Original Contribution

Occurrence of Incomplete Endothelialization Causing Residual Permeability After Left Atrial Appendage Closure

Mathieu Granier, MD, MSc1;  Guillaume Laugaudin, MD2;  Fran√ßois Massin, MD2;  Stephane Cade, MD2;  Pierre Fran√ßois Winum, MD1;  Cornelia Freitag, MD1;  Jean-Luc Pasquie, MD, PhD2

Mathieu Granier, MD, MSc1;  Guillaume Laugaudin, MD2;  Fran√ßois Massin, MD2;  Stephane Cade, MD2;  Pierre Fran√ßois Winum, MD1;  Cornelia Freitag, MD1;  Jean-Luc Pasquie, MD, PhD2

Abstract: Aims. Percutaneous left atrial appendage (LAA) occlusion is occasionally incomplete, with residual permeability of the LAA on cardiac computed tomography. The cause for this is unclear. Our objective was to determine if residual permeability was related to incomplete endothelialization. Methods. A total of 35 consecutive patients contraindicated for anticoagulant therapy admitted for LAA occlusion were included; 12 patients received a Watchman device (Boston Scientific) and 23 patients received an Amplatzer Cardiac Plug (St. Jude Medical). Incomplete endothelialization was defined as residual permeability on cardiac computed tomography without peridevice leak on transesophageal echocardiography at follow-up. Results. Five patients did not receive cardiac computed tomography. After 10 ± 6 months of follow-up, residual permeability of the LAA (at least partial) was recorded on cardiac computed tomography in 21 of 30 patients (70%). Seven of 30 patients presented with a peridevice leak on transesophageal echocardiography. Among the remaining 23 patients, 14 (61%) presented with incomplete endothelialization and 9 (39%) presented with complete endothelialization. There was no statistical difference between the patients presenting with complete vs incomplete endothelialization. Conclusion. We found that incomplete endothelialization, defined as residual permeability on cardiac computed tomography without peridevice leak on transesophageal echocardiography, occurred in 61% of the patients after 10 ± 6 months of percutaneous LAA closure. Predisposing factors and appropriate monitoring of LAA patients remain to be determined in larger cohorts. 

J INVASIVE CARDIOL 2018;30(7):245-250. Epub 2018 May 15.

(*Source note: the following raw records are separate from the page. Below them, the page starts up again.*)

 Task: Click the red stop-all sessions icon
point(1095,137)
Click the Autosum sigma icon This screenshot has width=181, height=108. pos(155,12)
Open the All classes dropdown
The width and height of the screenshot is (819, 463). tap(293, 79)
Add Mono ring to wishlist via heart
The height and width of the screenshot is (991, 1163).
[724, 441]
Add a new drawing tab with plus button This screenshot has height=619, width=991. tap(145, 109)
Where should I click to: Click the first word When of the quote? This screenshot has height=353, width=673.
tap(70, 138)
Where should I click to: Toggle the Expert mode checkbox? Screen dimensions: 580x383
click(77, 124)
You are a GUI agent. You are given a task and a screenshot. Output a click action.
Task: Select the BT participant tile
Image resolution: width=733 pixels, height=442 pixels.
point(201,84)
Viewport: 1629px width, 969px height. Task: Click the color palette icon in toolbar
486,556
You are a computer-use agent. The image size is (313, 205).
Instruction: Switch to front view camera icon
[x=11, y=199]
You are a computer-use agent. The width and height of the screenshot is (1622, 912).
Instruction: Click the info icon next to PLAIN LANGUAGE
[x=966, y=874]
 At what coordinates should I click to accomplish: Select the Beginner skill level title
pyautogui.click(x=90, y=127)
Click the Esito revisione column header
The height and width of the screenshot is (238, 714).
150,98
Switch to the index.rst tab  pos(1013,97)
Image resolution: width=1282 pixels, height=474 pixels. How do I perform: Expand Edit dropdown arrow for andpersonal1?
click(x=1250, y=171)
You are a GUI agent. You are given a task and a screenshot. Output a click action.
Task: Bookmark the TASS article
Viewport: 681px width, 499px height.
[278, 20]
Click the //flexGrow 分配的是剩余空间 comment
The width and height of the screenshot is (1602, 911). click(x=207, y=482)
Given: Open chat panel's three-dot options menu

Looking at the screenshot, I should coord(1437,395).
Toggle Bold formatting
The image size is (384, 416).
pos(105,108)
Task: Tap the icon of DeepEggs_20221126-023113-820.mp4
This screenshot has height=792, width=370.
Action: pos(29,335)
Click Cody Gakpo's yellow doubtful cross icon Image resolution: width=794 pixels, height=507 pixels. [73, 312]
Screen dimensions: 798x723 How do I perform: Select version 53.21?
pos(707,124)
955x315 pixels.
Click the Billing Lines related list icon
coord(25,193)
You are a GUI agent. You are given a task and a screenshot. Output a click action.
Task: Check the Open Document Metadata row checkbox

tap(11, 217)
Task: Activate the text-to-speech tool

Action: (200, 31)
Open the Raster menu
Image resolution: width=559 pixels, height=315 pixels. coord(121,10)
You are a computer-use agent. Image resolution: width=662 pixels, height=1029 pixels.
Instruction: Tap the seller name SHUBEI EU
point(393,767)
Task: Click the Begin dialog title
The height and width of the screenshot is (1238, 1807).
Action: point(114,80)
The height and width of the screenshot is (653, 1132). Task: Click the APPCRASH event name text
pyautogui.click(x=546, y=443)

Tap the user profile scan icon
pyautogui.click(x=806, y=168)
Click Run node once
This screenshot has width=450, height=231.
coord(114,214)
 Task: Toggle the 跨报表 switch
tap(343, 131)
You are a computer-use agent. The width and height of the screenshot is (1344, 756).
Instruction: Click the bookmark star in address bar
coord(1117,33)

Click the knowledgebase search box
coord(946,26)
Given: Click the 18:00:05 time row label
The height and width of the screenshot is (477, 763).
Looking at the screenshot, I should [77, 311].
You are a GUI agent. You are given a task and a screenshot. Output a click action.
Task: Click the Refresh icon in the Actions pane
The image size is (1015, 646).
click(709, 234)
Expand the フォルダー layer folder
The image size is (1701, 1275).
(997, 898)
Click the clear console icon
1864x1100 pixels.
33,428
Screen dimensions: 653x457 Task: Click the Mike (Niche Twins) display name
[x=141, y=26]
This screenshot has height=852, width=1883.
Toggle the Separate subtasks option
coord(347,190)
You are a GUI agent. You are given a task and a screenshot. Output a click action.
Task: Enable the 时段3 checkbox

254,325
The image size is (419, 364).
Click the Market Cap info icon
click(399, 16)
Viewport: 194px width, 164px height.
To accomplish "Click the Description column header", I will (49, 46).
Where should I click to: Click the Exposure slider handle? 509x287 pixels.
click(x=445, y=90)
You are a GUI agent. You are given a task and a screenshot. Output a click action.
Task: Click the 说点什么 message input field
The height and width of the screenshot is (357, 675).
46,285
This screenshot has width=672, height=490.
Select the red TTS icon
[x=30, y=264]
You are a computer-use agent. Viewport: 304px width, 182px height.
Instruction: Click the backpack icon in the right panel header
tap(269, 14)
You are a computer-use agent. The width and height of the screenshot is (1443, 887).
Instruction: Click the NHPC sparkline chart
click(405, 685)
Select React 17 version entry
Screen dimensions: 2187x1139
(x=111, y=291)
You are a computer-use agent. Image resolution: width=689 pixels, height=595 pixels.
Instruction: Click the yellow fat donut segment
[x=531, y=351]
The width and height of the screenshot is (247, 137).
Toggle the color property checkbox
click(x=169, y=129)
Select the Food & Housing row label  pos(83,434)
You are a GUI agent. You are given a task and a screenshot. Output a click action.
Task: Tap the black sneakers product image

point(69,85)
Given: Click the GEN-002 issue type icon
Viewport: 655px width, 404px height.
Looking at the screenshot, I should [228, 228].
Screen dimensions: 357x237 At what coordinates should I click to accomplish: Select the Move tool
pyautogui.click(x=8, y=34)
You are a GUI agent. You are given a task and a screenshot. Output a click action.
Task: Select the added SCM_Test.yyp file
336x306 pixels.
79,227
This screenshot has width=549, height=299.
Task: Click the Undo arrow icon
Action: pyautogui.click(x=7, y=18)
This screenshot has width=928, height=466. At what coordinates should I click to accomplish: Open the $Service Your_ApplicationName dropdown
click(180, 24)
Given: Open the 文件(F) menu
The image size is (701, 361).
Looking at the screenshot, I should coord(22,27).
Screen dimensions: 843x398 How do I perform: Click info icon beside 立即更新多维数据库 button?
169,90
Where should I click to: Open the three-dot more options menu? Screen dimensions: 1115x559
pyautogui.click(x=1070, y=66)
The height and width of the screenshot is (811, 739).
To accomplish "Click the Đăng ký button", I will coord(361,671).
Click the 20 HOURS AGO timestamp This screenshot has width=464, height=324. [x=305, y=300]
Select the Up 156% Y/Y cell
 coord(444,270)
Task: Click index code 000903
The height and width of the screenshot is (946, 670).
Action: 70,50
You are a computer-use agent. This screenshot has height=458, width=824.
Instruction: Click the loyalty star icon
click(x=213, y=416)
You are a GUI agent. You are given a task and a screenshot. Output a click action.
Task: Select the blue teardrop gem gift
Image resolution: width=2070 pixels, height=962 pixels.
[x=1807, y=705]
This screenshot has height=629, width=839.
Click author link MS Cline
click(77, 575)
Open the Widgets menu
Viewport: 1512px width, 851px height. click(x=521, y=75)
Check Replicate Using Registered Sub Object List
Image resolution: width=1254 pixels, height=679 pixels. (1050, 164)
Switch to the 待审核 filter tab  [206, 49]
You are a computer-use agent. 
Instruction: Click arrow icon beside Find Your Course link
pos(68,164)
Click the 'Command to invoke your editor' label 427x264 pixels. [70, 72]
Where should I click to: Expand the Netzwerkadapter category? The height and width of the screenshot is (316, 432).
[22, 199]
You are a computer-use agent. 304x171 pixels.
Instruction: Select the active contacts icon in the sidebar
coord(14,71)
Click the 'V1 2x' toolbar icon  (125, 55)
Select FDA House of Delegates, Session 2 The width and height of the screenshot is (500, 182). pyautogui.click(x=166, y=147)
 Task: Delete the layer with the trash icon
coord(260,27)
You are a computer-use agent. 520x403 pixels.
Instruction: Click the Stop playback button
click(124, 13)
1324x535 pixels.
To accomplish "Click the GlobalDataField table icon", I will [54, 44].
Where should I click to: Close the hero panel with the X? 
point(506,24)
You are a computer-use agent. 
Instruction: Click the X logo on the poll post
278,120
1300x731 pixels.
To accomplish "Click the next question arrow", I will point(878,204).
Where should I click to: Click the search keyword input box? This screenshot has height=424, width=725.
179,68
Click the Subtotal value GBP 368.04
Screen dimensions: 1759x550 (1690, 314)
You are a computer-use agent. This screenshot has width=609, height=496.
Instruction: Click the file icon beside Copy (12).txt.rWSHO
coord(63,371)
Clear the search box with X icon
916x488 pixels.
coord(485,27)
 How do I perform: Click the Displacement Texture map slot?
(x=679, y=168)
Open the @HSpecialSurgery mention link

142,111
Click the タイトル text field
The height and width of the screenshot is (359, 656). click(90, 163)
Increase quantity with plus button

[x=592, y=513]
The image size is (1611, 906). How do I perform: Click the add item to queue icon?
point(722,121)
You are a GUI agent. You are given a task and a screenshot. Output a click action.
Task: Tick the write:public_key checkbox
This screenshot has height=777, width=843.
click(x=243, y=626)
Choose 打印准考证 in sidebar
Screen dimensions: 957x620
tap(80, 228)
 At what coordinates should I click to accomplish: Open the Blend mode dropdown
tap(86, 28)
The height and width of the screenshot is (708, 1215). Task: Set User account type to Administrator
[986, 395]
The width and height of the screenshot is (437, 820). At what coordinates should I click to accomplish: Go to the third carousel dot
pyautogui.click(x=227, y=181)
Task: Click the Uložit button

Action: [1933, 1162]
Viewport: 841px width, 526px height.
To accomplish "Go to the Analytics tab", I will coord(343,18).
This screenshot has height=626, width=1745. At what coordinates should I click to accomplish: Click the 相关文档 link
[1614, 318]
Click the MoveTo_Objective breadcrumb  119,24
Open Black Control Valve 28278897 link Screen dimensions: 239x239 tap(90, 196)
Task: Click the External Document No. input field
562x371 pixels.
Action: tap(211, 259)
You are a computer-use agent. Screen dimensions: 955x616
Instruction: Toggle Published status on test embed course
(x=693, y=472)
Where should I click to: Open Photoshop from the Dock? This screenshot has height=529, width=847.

Key words: left atrial appendage, percutaneous left atrial appendage occlusion, left atrial appendage occlusion, stroke prevention, atrial fibrillation


Atrial fibrillation (AF) is the most frequent supraventricular tachycardia, responsible for approximately 20% of ischemic strokes.1 Anticoagulant therapy is the cornerstone of preventive treatment of stroke for AF patients, but both vitamin K antagonists (VKAs) and novel oral anticoagulants are associated with major or minor bleeding risk of around 15% per year.2-5 The concept of percutaneous left atrial appendage (LAA) occlusion is to prevent embolic ischemic stroke while avoiding bleeding complications from anticoagulants. There is a growing interest in this technique, as it has demonstrated non-inferiority compared to VKA in stroke prevention.6 Nevertheless, residual permeability of LAA after device implantation can reach 60%,7 and is usually attributed to peridevice leak with an unclear clinical relevance.8 However, little is known about device endothelialization. Animal studies have reported that the devices are totally endothelialized within 3 months,9 but some cases of incomplete endothelialization have been reported in man.10 We hypothesized that transesophageal echocardiography (TEE) and cardiac computed tomography (CCT) scan comparison could allow the identification of incomplete endothelialization among patients with residual permeability.

Methods 

Study objectives. The main objective of the study was to identify patients with peridevice leak that may be related to incomplete endothelialization, which was defined as residual LAA permeability assessed by CCT but without peridevice leak as assessed by residual flow in color Doppler by TEE. Patients with peridevice leak assessed by TEE were excluded from the comparison. Secondary objectives were to determine the rate of incomplete LAA occlusion after CCT analysis and predisposing factors associated with incomplete occlusion.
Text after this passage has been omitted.